# What needs to be done
Return the lines beginning at the one that contains "The height and" and running to the end of the records, exactly and with nothing else. Omit pictures.

---------- Material supplied

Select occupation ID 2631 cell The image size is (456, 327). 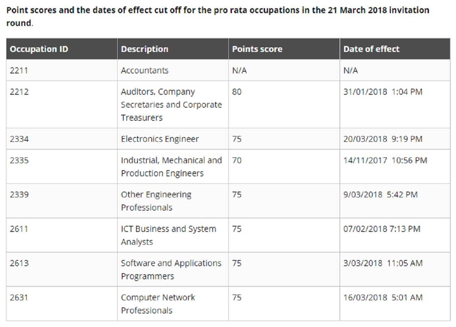pos(19,297)
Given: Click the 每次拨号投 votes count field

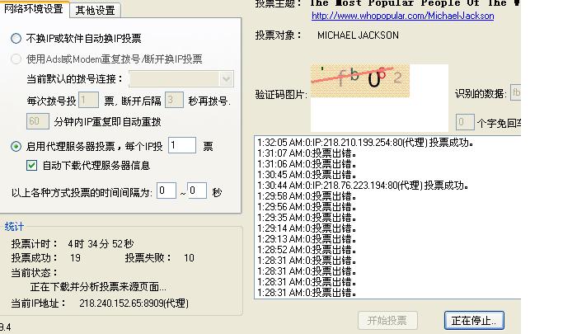Looking at the screenshot, I should pyautogui.click(x=89, y=101).
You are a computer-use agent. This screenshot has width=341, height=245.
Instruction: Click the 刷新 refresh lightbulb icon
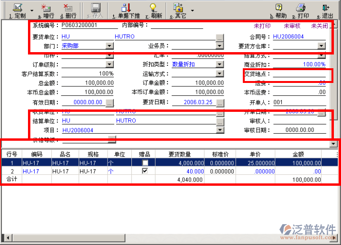[x=153, y=8]

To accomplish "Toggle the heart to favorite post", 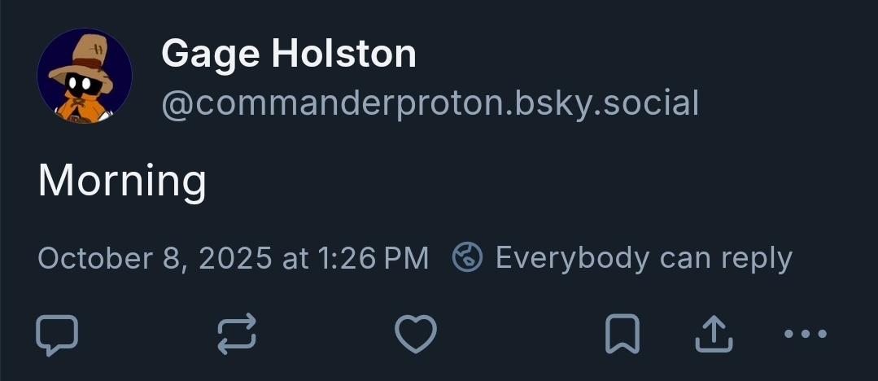I will tap(416, 335).
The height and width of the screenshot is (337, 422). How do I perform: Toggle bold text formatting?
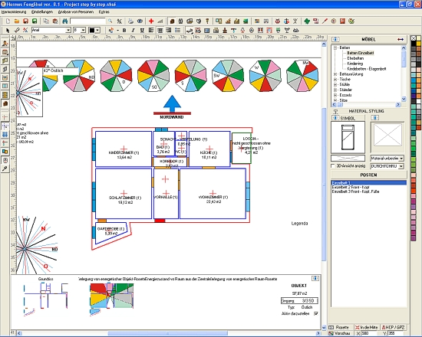[124, 30]
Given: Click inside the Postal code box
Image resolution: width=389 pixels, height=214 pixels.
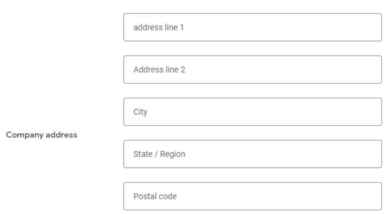Looking at the screenshot, I should coord(252,196).
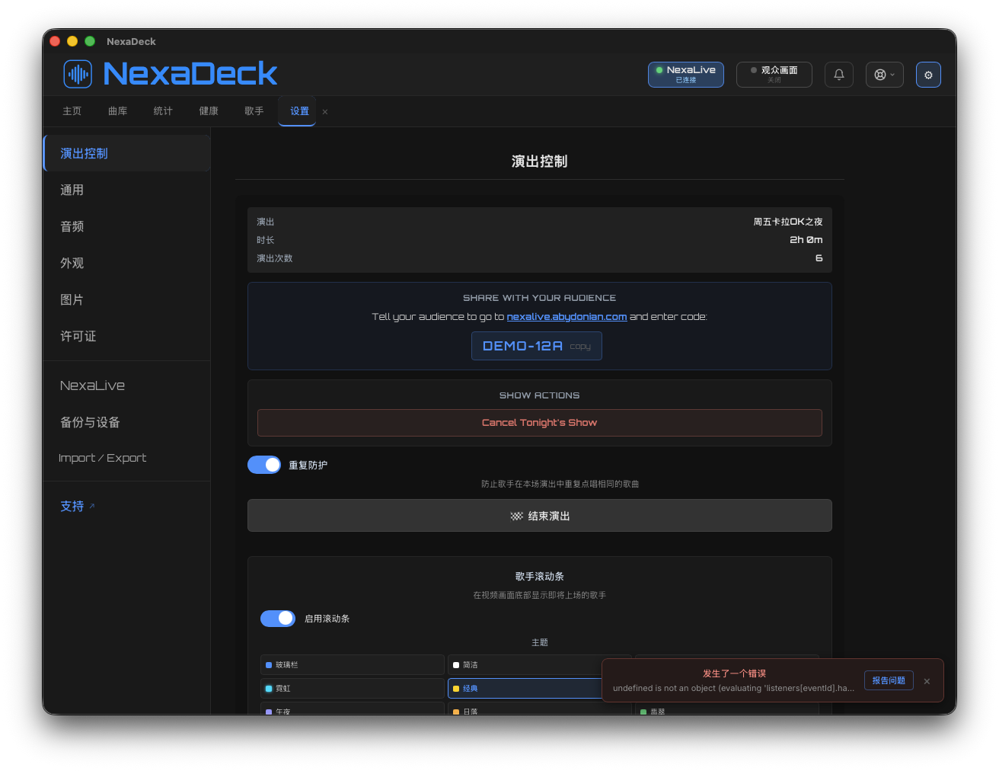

--------------------

# Exercise response
The height and width of the screenshot is (337, 422). How do I perform: Toggle bold text formatting?
[124, 30]
Given: Click inside the Postal code box
Image resolution: width=389 pixels, height=214 pixels.
Looking at the screenshot, I should coord(252,196).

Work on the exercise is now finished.